DATA SECTION:
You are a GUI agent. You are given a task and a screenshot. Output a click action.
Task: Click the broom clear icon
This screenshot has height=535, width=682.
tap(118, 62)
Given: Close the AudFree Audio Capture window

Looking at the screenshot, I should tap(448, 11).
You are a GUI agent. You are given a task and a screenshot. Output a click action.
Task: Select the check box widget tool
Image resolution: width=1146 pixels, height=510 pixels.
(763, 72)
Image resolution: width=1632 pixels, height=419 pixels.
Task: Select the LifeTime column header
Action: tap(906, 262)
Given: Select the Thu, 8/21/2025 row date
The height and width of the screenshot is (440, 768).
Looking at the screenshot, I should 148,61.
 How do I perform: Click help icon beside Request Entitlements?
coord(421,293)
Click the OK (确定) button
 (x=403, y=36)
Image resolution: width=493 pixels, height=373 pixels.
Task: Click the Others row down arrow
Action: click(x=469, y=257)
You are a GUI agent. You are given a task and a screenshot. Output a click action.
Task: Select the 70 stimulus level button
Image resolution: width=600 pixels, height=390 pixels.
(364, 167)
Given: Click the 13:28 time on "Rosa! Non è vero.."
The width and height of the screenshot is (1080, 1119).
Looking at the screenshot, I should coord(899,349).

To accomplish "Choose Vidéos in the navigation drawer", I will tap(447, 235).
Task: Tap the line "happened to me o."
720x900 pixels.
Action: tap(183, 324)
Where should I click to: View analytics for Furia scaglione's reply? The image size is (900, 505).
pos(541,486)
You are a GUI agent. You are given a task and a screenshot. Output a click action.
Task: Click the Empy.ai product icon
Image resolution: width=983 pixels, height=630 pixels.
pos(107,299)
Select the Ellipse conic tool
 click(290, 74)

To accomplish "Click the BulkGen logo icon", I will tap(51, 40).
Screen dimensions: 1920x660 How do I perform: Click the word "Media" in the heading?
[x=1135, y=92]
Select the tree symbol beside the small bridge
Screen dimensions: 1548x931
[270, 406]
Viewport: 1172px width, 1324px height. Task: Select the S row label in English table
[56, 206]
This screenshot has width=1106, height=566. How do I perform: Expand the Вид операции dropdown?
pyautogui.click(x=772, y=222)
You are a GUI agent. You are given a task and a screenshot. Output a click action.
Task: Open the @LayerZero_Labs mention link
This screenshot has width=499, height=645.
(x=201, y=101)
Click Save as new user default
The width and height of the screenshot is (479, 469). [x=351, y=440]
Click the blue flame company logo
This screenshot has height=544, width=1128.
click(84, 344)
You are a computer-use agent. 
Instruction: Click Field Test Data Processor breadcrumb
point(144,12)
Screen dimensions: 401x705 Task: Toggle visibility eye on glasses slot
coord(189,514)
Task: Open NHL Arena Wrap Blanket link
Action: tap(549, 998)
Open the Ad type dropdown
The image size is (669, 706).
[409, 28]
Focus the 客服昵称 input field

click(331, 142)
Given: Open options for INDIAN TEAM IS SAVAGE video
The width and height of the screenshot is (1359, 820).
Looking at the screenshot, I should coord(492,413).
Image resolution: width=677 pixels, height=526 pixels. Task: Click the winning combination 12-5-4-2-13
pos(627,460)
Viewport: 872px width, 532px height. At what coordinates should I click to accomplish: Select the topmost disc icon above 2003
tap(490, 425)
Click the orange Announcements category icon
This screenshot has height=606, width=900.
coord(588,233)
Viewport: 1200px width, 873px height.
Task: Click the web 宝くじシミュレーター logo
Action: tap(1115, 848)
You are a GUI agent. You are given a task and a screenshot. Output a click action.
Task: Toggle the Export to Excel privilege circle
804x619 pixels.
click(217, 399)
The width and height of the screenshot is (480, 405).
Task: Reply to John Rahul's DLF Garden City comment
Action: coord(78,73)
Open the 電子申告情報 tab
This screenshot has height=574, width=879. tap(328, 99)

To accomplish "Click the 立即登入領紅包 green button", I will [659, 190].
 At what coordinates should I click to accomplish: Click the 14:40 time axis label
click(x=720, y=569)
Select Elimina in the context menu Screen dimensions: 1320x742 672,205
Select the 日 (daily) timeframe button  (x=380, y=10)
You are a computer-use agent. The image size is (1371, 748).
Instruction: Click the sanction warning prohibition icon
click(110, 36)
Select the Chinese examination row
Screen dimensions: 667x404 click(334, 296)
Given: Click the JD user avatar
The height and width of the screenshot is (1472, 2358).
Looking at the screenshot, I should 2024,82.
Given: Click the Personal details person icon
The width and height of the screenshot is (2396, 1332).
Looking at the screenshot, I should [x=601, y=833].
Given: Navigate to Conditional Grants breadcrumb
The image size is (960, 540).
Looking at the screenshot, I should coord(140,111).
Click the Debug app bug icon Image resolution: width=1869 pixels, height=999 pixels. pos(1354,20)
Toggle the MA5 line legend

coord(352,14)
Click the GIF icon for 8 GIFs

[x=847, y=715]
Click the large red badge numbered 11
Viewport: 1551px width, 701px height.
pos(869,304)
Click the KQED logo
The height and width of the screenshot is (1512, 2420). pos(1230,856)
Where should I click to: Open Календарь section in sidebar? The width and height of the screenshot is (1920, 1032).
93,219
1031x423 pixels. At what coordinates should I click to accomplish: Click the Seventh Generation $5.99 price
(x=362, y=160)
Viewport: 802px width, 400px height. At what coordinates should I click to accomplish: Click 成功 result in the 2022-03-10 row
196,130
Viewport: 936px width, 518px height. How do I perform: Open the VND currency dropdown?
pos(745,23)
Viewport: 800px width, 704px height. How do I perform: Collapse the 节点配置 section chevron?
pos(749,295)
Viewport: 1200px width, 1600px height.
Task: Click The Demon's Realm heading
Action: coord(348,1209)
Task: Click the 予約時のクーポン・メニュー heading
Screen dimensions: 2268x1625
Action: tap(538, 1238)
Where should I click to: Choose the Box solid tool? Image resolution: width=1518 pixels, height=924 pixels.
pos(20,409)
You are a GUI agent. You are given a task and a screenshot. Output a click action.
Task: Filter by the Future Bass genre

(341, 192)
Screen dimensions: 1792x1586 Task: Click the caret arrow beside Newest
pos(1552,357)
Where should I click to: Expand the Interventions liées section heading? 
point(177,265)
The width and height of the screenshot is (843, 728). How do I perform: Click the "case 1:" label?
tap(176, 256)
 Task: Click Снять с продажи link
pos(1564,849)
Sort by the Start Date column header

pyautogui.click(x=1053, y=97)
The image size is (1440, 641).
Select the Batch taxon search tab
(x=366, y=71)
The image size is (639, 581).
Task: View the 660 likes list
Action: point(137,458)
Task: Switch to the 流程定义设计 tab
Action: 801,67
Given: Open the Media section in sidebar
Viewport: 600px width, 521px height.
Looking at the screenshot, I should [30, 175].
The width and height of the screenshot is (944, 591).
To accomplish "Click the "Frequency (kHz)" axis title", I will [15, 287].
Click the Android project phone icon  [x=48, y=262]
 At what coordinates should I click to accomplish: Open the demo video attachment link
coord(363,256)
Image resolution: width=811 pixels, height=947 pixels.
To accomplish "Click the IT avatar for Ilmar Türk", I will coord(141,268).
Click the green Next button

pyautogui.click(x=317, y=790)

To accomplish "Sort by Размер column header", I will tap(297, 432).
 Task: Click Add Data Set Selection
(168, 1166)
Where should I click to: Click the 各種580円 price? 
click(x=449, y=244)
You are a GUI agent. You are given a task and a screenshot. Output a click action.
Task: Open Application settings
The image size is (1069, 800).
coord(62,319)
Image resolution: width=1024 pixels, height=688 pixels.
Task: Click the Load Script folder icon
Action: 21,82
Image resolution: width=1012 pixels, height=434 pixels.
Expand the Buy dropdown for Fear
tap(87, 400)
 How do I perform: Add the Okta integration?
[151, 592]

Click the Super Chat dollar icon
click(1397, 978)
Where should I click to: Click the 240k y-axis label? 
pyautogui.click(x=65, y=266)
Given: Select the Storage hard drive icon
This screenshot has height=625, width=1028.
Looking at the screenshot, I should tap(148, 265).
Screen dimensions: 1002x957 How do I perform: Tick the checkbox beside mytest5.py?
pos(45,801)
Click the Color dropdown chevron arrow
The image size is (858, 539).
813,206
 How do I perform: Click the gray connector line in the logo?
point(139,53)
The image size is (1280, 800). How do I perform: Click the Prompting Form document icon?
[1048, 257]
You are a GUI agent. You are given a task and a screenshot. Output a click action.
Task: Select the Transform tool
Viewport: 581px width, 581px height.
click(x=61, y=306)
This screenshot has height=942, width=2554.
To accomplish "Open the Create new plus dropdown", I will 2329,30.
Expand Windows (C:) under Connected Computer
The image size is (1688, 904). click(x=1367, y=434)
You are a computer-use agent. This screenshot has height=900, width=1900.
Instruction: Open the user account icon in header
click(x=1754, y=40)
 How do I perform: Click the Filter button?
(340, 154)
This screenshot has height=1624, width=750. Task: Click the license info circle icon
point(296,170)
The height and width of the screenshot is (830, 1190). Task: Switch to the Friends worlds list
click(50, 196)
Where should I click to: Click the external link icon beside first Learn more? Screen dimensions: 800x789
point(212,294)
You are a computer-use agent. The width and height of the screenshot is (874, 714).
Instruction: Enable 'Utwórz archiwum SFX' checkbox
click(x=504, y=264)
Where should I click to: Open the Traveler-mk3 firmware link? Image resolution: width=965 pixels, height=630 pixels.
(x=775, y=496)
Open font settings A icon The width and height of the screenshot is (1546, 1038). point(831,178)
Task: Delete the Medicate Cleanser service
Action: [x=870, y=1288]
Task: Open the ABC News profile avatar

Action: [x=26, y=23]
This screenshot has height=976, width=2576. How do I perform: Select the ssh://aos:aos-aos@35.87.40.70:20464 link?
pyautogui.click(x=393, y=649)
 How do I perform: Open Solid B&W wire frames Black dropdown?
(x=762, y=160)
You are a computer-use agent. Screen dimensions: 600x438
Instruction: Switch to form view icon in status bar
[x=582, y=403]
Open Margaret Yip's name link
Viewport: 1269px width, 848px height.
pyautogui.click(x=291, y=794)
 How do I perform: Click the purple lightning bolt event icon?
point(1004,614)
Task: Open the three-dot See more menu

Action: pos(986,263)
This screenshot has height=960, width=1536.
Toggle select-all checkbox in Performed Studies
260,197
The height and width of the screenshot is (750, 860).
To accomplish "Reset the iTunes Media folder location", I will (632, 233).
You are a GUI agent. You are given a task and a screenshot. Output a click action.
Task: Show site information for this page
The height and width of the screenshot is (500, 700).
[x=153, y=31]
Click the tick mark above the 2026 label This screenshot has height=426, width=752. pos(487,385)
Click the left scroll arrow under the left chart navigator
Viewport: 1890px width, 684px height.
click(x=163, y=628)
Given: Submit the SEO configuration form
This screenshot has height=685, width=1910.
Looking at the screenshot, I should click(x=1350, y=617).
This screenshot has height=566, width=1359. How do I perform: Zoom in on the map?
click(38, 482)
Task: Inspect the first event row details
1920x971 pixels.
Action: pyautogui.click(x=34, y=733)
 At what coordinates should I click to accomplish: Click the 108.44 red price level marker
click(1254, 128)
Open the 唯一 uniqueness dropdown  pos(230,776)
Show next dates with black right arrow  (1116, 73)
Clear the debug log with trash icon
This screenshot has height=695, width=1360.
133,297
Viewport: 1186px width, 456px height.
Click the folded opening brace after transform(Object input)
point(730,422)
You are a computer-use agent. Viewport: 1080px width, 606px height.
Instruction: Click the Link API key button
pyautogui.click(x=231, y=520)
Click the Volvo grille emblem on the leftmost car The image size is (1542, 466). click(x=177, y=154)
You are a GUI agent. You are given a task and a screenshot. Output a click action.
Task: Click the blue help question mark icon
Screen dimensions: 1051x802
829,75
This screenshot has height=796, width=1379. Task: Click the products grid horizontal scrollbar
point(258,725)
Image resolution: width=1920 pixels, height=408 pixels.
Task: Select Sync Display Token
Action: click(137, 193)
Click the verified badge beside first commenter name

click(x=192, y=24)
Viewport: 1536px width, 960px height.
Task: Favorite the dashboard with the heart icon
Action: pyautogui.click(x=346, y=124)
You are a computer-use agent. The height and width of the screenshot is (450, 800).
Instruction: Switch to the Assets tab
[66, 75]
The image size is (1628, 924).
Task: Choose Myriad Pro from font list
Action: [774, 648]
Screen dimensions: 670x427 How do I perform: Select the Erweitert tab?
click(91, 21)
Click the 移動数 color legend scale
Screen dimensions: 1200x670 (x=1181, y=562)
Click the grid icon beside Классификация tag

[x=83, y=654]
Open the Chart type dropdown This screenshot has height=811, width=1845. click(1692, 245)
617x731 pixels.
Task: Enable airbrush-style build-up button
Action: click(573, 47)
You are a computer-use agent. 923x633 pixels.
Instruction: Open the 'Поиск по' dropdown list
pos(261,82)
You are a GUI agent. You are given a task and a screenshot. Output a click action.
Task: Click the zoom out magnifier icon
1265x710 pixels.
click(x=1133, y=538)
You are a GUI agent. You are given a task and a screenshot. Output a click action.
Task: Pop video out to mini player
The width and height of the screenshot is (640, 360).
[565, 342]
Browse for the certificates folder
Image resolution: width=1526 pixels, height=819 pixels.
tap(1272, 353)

EXERCISE INSTRUCTIONS: Copy each line above where "details" appears.

RESPONSE AREA:
Given: Click the Personal details person icon
Task: Inspect the first event row details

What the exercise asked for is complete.